• [WHAT THE EXERCISE ASKS]:
Filter the lines below, copying only those with the string "computer".

-- LISTED ENTRIES follows --

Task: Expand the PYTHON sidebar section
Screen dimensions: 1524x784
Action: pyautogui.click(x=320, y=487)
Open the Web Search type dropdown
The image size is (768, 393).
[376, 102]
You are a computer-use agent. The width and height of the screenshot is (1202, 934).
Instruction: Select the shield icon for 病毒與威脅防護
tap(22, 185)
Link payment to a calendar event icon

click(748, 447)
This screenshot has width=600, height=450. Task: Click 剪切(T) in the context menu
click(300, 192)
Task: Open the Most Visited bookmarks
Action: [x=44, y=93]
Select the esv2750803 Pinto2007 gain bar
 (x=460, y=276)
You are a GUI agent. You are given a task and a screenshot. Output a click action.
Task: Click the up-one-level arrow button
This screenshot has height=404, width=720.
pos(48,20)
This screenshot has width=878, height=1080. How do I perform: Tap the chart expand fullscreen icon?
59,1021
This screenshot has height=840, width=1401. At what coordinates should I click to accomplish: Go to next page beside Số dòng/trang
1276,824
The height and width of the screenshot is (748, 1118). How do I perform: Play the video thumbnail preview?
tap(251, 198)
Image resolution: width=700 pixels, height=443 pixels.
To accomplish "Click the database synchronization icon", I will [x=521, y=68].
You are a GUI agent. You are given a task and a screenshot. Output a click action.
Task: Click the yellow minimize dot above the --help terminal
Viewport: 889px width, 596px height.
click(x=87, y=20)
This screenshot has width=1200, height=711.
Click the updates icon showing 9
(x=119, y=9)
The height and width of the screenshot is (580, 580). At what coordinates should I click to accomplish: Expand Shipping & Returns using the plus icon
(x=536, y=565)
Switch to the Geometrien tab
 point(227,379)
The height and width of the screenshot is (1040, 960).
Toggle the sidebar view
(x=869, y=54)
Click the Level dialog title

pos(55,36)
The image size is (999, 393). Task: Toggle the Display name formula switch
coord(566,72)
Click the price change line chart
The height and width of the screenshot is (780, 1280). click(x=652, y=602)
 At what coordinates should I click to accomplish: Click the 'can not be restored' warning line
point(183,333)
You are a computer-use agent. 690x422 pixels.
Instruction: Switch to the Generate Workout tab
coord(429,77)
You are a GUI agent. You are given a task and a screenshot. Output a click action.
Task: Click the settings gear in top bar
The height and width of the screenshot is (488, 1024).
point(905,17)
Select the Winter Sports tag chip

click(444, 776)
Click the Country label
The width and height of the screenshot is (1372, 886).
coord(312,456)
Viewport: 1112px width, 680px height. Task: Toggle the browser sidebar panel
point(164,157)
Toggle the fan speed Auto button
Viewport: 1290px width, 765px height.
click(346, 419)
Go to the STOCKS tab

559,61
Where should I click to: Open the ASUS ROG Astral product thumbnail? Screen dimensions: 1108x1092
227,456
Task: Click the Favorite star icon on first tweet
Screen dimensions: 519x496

-- LISTED ENTRIES concluded --

• [RESPONSE TO THIS EXERCISE]:
You are a computer-use agent. The width and height of the screenshot is (1202, 934).
You are a computer-use agent. 690x422 pixels.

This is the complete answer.